Commercio, Confesercenti difende i negozi alimentari: "Speculazione? Sì, ma è a monte"
Secondo il presidente Orsatti il motivo sarebbe da ricercare nei prezzi di energia e trasporti
La speculazione c’è, ma è a monte. E’ questo il pensiero di Fiesa Confesercenti Ferrara, l’associazione che riunisce le imprese specializzate nel commercio alimentari. A prendere la parola sul tema è il presidente provinciale, Alessandro Orsatti, che sottolinea come “se ci fosse la speculazione da parte dei negozi alimentari, gli stessi vedrebbero aumentare i profitti e le aperture. Invece le vendite continuano a calare e gli esercizi a chiudere, con perdite ingenti di posti di lavoro e di servizi per le comunità locali”
Speculazione che, dunque, sarebbe come detto a monte dei processi, ovvero nel costo delle materie prime, dell’energia e dei trasporti. E per avvalorare tale tesi, Orsatti snocciola i dati: “Dal 2019 al 2022 sono sparite nella nostra provincia circa 60 imprese attive nella panificazione e nella distribuzione e vendita di carne – chiarisce -. Da qui al 2030, con le tendenze attuali, stimiamo di perderne altre 110. È il segno evidente della sofferenza del comparto”.
“Le imprese della distribuzione – incalzano da Fiesa - hanno tentato di assorbire gli aumenti registrati, riducendo i propri margini per non trasferire gli aumenti per intero sui consumatori. Un messaggio che fatica a prendere piede: spesso negozi e piccoli produttori artigianali sono additati come responsabili degli aumenti”.
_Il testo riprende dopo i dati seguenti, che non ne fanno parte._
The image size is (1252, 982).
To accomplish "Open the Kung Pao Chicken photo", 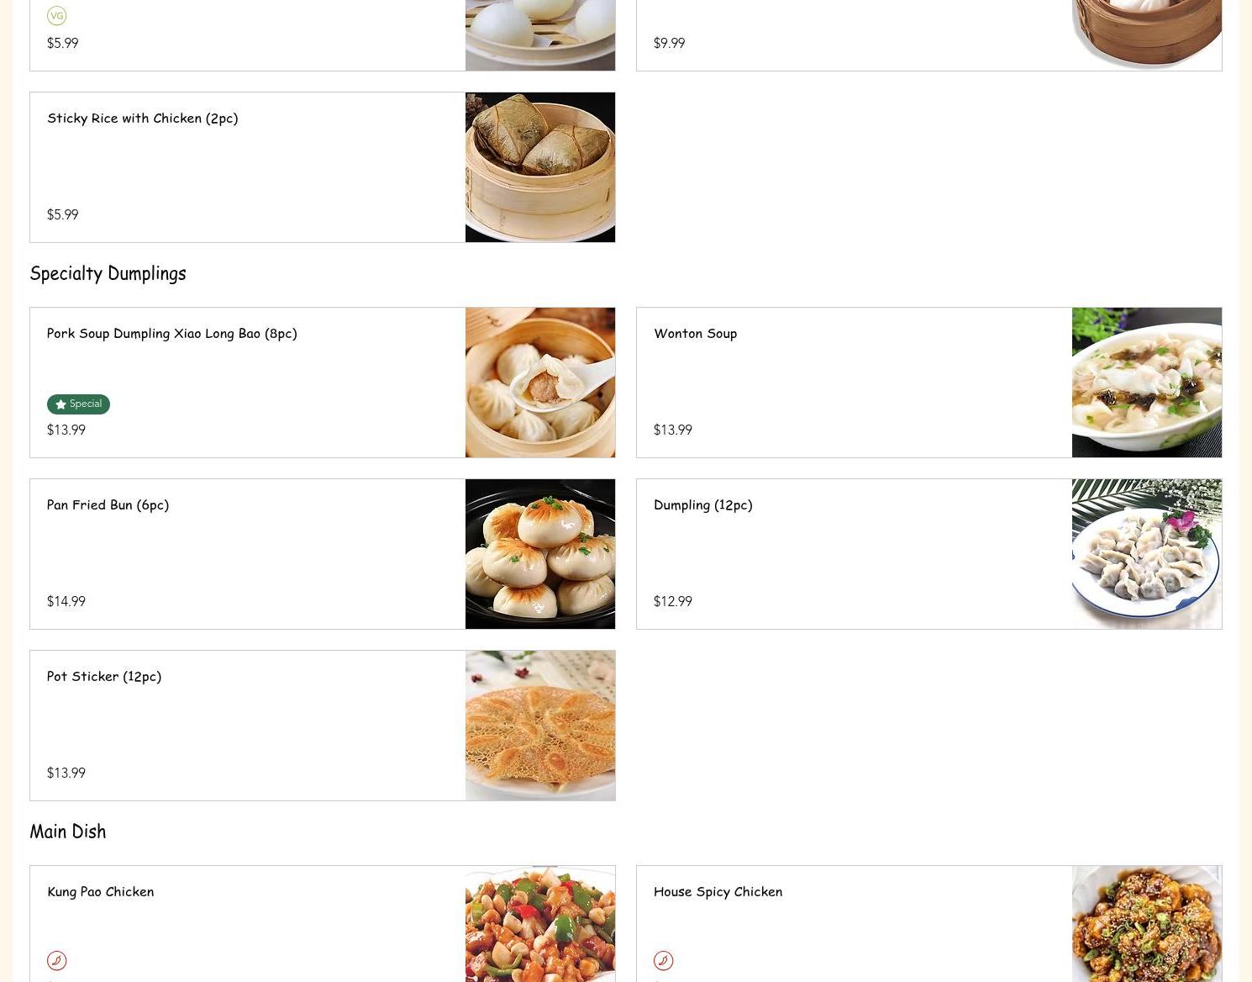I will 540,924.
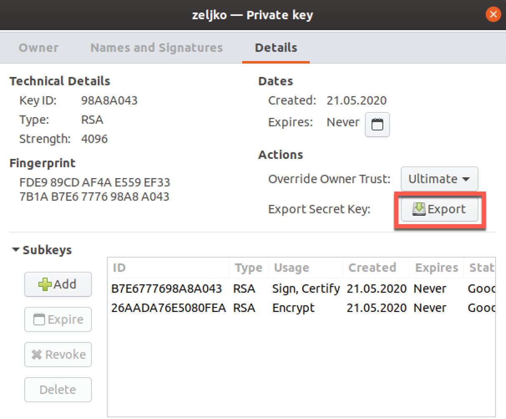
Task: Sort subkeys by Usage column header
Action: coord(305,268)
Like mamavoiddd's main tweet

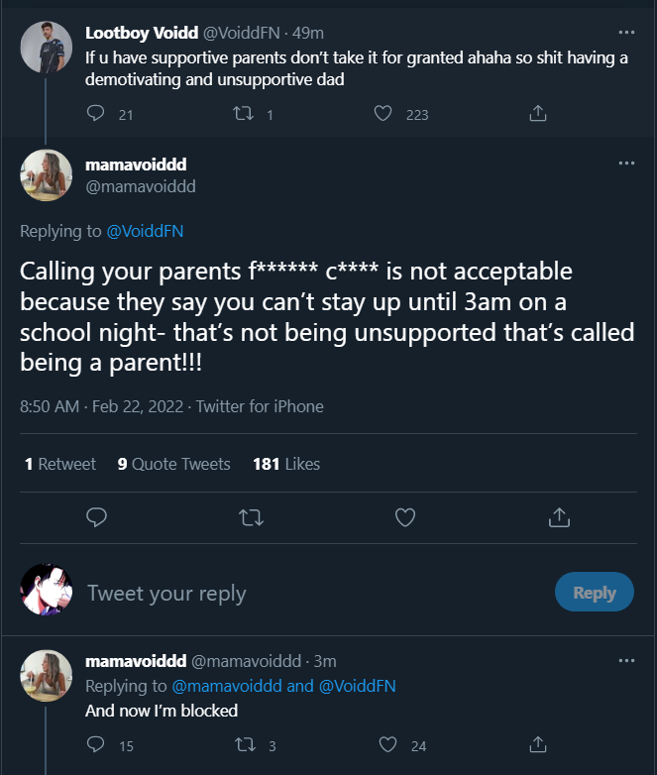404,516
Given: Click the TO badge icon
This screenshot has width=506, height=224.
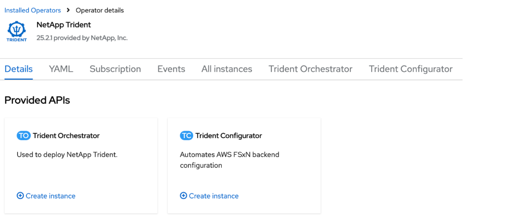Looking at the screenshot, I should click(x=24, y=135).
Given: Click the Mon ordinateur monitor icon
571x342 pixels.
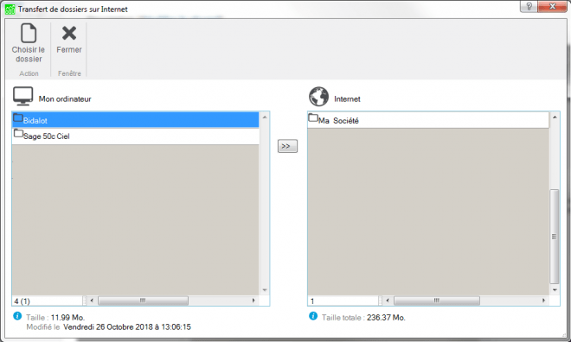Looking at the screenshot, I should click(23, 97).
Poi la spiegazione. “Il prezzo sullo scaffale – precisa ancora Orsatti - è il risultato delle dinamiche di mercato sottostanti, che vanno oltre la materia prima. I prezzi delle materie prime, seppure in discesa, si collocano ancora ad un livello superiore a quello di prima della guerra in Ucraina. E, comunque, il lasso temporale necessario a recepire sui prezzi al consumo le riduzioni oppure gli aumenti delle materie prime è di 6-8 mesi. È pertanto prematuro aspettarsi da subito riduzioni di prezzo”.
Poi ci sono le spese incomprimibili (affitti, mutui immobiliari, credito al consumo, utenze domestiche e spese per servizi di trasporto) che “mettono, oltre alle imprese, anche le famiglie in difficoltà e scaricano le tensioni sui consumi – conclude il presidente provinciale -. Ecco perché le azioni mirate al contenimento dell’inflazione debbono avere un orizzonte più ampio, altrimenti si perdono di vista le dinamiche di base della spinta inflattiva”.